+++ Task inputs

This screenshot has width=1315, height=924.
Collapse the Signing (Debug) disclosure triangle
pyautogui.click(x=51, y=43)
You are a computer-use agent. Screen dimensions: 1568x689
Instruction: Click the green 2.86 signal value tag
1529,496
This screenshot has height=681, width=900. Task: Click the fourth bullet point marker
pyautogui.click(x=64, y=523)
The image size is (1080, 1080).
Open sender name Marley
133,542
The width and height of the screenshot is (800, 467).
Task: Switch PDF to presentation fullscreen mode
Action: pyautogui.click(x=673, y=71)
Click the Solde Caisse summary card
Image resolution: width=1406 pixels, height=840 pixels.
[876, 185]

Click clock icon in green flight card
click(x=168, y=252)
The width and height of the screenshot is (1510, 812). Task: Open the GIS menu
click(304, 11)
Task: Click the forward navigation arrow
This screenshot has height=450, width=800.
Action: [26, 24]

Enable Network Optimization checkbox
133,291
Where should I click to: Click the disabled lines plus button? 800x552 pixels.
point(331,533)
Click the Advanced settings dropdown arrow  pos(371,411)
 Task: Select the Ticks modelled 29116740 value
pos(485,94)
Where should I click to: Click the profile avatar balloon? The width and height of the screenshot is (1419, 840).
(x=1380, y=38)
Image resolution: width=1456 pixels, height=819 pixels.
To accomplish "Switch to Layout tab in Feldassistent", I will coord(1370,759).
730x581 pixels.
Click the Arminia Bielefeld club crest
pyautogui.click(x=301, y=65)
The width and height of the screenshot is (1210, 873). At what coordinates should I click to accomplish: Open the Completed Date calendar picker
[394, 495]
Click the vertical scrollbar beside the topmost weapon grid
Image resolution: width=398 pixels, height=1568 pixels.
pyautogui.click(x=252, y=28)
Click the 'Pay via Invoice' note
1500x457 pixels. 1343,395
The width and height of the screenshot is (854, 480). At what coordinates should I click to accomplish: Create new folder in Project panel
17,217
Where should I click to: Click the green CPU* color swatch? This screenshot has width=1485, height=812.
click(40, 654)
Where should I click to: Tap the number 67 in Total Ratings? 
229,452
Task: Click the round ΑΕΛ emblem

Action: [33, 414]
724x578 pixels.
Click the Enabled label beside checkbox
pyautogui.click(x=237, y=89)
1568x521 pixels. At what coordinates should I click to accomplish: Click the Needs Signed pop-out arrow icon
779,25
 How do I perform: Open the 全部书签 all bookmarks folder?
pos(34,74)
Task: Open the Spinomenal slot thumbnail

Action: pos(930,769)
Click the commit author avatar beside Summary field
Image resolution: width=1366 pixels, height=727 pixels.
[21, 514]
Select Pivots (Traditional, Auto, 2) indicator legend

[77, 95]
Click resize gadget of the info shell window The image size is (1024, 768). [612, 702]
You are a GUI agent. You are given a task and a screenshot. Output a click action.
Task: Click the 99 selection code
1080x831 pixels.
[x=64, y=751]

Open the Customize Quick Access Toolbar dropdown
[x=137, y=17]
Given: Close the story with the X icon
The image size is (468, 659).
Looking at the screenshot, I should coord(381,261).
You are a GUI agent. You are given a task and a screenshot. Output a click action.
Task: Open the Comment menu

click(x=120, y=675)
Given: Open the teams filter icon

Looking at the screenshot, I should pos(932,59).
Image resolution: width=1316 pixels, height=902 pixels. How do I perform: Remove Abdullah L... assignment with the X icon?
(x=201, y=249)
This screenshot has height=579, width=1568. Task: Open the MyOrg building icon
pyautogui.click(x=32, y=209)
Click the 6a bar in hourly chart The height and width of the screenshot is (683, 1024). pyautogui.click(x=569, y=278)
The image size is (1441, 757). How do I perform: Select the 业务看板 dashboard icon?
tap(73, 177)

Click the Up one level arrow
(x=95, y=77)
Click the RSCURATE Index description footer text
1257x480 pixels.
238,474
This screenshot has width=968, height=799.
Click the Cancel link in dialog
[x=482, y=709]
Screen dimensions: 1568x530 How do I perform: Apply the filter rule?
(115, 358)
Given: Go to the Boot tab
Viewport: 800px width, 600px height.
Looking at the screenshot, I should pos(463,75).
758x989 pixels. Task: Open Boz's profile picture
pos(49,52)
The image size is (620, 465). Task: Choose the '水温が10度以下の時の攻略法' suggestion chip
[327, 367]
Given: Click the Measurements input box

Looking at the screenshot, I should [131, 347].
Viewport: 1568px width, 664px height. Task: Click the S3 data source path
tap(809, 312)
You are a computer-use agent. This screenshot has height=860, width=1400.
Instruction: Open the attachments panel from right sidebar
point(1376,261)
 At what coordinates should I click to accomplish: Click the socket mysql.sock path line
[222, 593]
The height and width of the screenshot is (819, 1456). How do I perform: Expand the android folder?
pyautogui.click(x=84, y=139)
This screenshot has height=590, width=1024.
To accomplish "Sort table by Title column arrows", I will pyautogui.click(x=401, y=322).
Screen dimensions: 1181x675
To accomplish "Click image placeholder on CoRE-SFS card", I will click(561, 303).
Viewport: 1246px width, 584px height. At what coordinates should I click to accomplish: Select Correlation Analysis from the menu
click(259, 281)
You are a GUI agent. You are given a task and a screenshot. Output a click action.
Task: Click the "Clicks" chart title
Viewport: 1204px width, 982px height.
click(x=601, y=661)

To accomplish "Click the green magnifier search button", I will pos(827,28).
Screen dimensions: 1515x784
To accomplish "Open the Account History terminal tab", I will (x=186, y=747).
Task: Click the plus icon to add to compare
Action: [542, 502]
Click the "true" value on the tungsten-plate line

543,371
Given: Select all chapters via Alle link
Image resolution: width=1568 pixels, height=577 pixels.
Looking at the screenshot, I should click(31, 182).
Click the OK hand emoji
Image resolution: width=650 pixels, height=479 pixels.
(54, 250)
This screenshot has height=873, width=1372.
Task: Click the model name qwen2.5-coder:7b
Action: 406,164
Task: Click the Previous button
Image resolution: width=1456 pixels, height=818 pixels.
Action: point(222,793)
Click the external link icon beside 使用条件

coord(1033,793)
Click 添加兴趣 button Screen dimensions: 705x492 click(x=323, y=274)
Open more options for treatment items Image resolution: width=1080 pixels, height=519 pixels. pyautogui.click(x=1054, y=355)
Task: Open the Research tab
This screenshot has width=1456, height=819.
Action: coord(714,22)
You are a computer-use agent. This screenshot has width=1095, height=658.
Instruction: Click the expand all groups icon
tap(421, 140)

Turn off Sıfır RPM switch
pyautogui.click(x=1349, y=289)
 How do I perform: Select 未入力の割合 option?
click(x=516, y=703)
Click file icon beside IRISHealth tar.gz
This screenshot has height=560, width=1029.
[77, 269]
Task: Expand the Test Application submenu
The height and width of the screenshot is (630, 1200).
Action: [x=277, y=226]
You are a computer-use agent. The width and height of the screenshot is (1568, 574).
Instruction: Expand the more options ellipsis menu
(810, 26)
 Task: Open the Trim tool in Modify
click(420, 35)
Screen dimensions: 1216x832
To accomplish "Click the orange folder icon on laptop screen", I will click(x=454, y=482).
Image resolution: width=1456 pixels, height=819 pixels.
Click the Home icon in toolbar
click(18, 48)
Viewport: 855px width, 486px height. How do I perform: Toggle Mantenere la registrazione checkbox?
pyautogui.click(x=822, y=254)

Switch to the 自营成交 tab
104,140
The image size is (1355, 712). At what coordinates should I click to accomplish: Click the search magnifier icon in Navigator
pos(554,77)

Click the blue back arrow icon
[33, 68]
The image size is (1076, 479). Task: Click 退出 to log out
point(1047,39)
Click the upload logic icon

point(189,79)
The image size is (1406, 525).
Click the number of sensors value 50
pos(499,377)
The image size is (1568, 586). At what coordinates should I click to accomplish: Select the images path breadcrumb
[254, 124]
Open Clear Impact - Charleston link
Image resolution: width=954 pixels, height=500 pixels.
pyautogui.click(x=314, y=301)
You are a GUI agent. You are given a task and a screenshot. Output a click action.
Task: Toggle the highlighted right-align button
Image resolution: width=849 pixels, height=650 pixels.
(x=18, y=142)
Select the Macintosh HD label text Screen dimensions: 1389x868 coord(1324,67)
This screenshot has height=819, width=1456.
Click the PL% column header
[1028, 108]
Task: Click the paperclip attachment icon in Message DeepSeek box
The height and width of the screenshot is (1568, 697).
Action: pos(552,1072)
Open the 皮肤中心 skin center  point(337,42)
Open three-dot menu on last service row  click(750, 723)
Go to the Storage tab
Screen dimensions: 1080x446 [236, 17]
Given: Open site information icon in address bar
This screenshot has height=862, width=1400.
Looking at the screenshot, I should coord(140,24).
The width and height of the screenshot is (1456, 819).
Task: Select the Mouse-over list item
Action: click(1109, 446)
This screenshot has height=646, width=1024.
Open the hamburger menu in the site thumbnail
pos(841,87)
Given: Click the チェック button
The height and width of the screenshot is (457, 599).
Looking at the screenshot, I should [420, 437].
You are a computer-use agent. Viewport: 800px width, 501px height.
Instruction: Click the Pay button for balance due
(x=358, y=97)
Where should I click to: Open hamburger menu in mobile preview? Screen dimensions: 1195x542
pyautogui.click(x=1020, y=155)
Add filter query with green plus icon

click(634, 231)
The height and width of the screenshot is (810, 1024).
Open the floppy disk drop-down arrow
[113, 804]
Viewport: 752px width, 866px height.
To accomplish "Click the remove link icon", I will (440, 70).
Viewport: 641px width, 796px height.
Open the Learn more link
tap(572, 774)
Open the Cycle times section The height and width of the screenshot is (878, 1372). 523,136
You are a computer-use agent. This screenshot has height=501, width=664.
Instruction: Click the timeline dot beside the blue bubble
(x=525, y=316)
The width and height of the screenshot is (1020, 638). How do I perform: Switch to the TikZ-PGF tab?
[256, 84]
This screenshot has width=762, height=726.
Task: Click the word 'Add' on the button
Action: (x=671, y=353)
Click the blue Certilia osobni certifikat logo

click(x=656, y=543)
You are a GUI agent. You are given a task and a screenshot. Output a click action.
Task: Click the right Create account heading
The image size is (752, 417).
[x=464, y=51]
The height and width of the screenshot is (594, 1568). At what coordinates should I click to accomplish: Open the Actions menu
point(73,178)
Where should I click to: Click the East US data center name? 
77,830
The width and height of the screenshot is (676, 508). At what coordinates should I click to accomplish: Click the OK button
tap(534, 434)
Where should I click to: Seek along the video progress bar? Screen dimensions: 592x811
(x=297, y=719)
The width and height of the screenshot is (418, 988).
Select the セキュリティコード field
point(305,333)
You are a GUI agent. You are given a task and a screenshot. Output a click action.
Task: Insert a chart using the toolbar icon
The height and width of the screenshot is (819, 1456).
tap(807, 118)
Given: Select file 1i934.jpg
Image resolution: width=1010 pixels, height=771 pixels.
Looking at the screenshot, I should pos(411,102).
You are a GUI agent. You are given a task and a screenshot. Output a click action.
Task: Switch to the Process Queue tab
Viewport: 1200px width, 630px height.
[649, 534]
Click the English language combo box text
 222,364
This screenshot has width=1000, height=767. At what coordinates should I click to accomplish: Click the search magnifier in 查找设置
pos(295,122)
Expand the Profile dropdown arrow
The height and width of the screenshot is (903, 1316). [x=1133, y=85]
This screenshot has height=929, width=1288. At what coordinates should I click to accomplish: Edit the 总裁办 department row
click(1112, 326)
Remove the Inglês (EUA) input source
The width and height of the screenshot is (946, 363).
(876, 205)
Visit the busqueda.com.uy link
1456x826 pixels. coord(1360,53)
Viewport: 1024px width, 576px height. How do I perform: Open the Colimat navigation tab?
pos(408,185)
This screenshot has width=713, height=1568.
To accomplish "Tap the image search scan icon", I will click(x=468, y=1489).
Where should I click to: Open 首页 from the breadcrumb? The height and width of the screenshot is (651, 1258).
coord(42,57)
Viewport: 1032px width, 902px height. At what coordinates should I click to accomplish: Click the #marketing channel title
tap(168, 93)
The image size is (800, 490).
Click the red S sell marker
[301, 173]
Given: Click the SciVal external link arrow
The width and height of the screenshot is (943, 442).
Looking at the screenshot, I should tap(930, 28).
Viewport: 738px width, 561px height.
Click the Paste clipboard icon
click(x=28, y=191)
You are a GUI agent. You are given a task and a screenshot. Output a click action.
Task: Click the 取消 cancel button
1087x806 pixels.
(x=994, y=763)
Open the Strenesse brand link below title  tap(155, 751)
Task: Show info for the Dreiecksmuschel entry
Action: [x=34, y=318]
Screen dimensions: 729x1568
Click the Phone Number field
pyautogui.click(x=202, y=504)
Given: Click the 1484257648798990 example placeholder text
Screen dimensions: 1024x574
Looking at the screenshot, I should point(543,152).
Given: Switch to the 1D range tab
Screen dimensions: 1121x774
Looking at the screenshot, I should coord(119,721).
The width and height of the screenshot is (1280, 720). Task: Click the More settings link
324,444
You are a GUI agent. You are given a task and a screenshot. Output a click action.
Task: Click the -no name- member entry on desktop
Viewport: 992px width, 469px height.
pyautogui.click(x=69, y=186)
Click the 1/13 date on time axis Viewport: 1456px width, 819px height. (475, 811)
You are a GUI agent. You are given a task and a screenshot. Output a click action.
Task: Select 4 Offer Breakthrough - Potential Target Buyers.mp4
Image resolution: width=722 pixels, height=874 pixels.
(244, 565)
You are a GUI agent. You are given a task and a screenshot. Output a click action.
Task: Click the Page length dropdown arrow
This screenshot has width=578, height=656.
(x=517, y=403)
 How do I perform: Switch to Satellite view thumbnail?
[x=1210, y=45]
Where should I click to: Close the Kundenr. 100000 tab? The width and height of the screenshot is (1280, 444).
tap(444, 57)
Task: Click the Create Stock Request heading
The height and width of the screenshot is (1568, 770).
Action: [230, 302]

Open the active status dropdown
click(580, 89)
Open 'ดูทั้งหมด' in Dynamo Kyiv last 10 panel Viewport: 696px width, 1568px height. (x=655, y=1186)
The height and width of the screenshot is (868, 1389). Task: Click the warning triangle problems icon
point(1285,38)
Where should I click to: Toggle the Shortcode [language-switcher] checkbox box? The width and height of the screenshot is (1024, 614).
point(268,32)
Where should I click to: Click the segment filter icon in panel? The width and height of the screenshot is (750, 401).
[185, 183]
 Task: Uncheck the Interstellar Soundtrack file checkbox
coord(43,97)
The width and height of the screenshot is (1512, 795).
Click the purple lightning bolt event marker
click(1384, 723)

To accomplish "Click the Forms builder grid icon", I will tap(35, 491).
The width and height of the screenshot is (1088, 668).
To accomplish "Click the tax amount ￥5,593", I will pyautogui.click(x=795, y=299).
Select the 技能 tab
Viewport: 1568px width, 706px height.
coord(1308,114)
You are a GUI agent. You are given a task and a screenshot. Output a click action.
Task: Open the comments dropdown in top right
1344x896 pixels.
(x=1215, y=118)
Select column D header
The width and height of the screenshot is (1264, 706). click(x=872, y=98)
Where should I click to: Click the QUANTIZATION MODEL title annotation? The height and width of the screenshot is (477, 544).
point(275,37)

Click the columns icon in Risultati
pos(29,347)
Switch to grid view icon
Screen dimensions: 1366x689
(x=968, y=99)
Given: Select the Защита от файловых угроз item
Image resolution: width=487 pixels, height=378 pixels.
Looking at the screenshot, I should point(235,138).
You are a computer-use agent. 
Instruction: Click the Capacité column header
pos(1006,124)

++++++

• _What you have to do_: Recast the stretch of the records from the line containing "Task: Expand the Test Application submenu" through the line containing "pos(499,377)" as a Markdown table with the columns Row and Line, one row per line and blank lines omitted.

• _Solved exercise_:
| Row | Line |
|---|---|
| 1 | Task: Expand the Test Application submenu |
| 2 | The height and width of the screenshot is (630, 1200). |
| 3 | Action: [x=277, y=226] |
| 4 | You are a computer-use agent. The width and height of the screenshot is (1568, 574). |
| 5 | Instruction: Expand the more options ellipsis menu |
| 6 | (810, 26) |
| 7 |  Task: Open the Trim tool in Modify |
| 8 | click(420, 35) |
| 9 | Screen dimensions: 1216x832 |
| 10 | To accomplish "Click the orange folder icon on laptop screen", I will click(x=454, y=482). |
| 11 | Image resolution: width=1456 pixels, height=819 pixels. |
| 12 | Click the Home icon in toolbar |
| 13 | click(18, 48) |
| 14 | Viewport: 855px width, 486px height. How do I perform: Toggle Mantenere la registrazione checkbox? |
| 15 | pyautogui.click(x=822, y=254) |
| 16 | Switch to the 自营成交 tab |
| 17 | 104,140 |
| 18 | The image size is (1355, 712). At what coordinates should I click to accomplish: Click the search magnifier icon in Navigator |
| 19 | pos(554,77) |
| 20 | Click the blue back arrow icon |
| 21 | [33, 68] |
| 22 | The image size is (1076, 479). Task: Click 退出 to log out |
| 23 | point(1047,39) |
| 24 | Click the upload logic icon |
| 25 | point(189,79) |
| 26 | The image size is (1406, 525). |
| 27 | Click the number of sensors value 50 |
| 28 | pos(499,377) |